─── PAGE ───

Here it is worth noting that Dayan, who felt so heavily isolated among his cabinet colleagues that he spent almost all his time visiting the fronts, had advocated this course right from the beginning. Indeed he had proposed it as far back as the autumn of 1970, only to have Ms. Meir, in her usual blunt way, call him “nuts.” Now, however, she had little choice. By the end of the month the Israeli retreat had been completed.

On their part the Egyptians, having learnt their lesson on the 14th, were reluctant to follow. The two sides took up positions and continued to fire at each other. The Egyptians tried to move some anti-aircraft batteries to the east bank of the Canal; however, the Israeli Air Force, now starting to receive new stand-off weapons from the US, was able to prevent them from being properly deployed and used. The outcome was a war of attrition not too different from the one of 1969-70. Except that the Israeli position was, topographically speaking, much superior to the one they had previously held.

─── DATA SUPPLIED ───

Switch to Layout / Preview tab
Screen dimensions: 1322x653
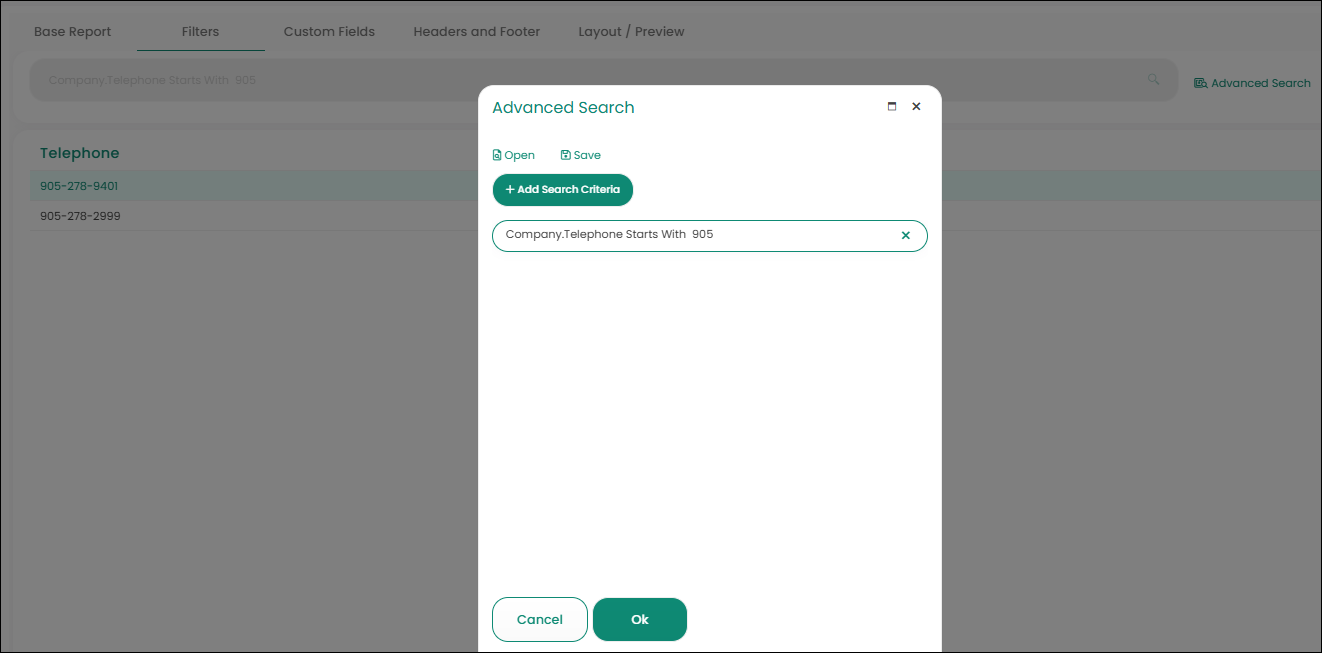point(631,32)
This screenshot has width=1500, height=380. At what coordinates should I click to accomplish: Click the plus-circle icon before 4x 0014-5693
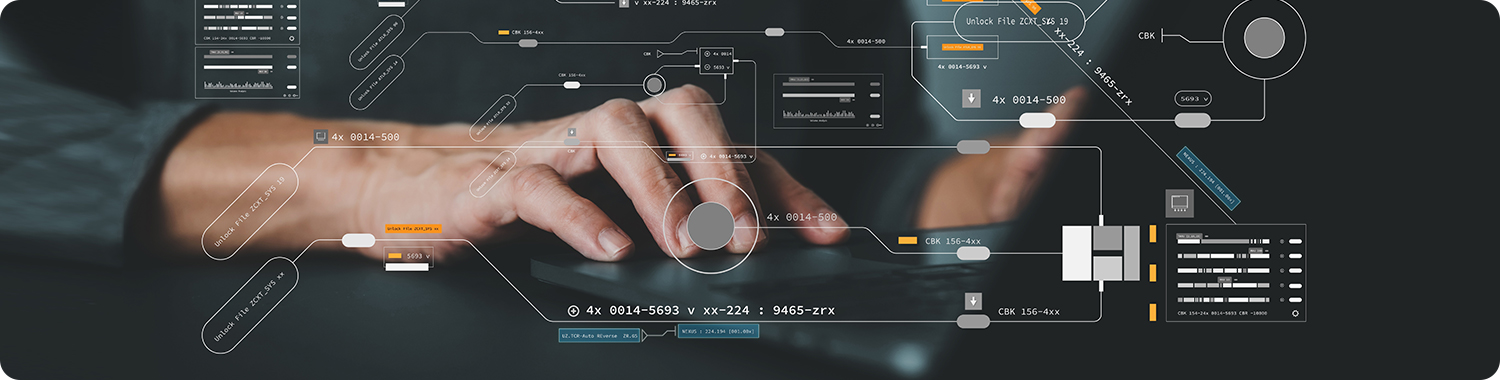tap(573, 311)
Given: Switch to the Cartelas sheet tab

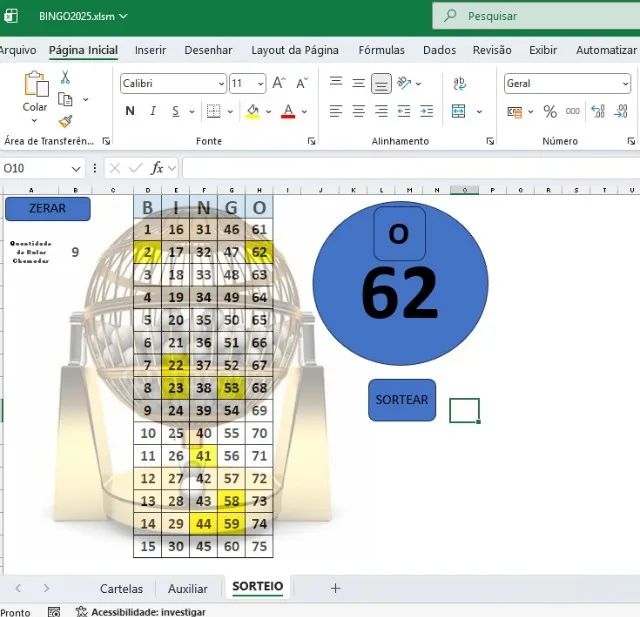Looking at the screenshot, I should [x=121, y=589].
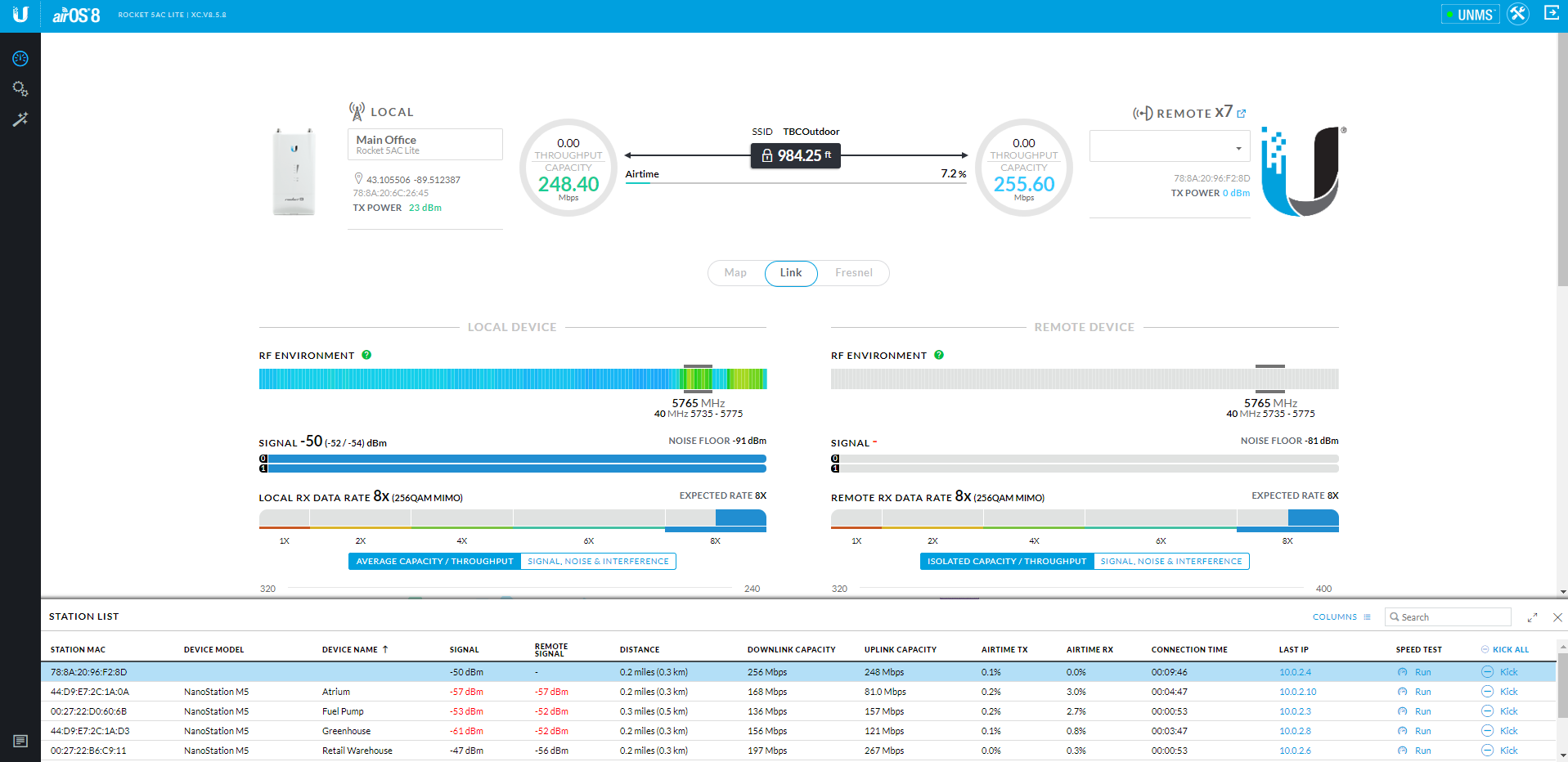Viewport: 1568px width, 762px height.
Task: Switch to the Map tab
Action: tap(735, 273)
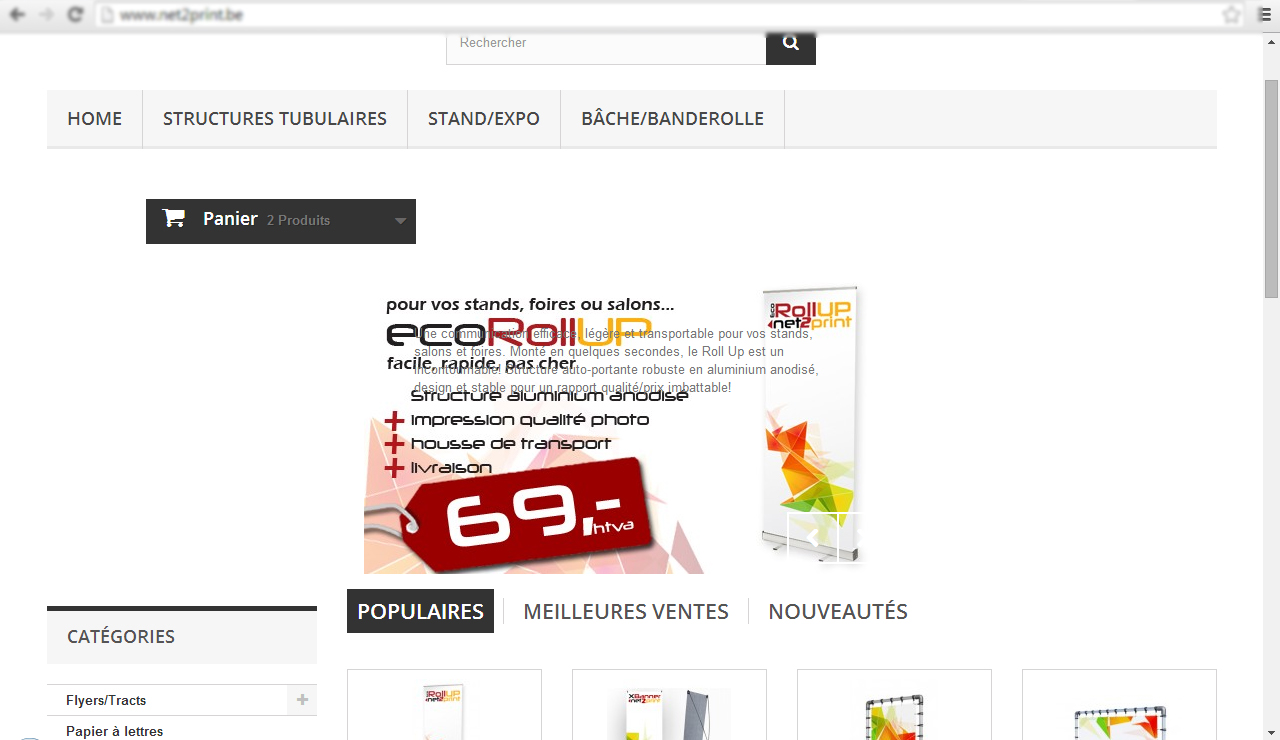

───

**SHORT EXERCISE 1**
Rename "plus-circle icon" to "add button" throughout the records and write them out again with nothing else altered, leaving the pictures out.
**SHORT EXERCISE 2**
Write what comes next in the passage on the Israeli retreat and the fighting along the Canal, picking up after its final sentence.
The text and the records were taken from unrelated sources.

**TASK ANSWER 1**
Switch to Layout / Preview tab
Screen dimensions: 1322x653
point(631,32)
This screenshot has width=1500, height=380. At what coordinates should I click to accomplish: Click the add button before 4x 0014-5693
tap(573, 311)
Given: Switch to the Cartelas sheet tab

Looking at the screenshot, I should [x=121, y=589].
Viewport: 1568px width, 762px height.
Task: Switch to the Map tab
Action: tap(735, 273)

**TASK ANSWER 2**
And so the struggle went on. On the ground, the Egyptians made no gains. On the other hand, the Israelis no longer had what it took to attack. As had been the case in 1970, the more time passed the worse Israel’s situation. With just three and a half million people, it could not keep its forces mobilized indefinitely. Adding to the strain was the fact that it also had to be on guard against a possible resumption of hostilities on the Syrian front.

With their backs to the wall, the authorities in Jerusalem started dropping hints concerning their nuclear weapons, the ultimate ratio of the modern world. On one occasion they invited foreign military attachés to watch a couple of F-4 Phantom fighter-bombers engaged on simulated toss-bombing, the technique used to drop nuclear weapons. On another they took their missiles out of the silos in which they were housed, thus allowing Soviet satellites to photograph them and pass the resulting images to their Arab friends. As someone wrote at the time, it was like Samson threatening to destroy the temple; but it did not seem to impress Sadat very much.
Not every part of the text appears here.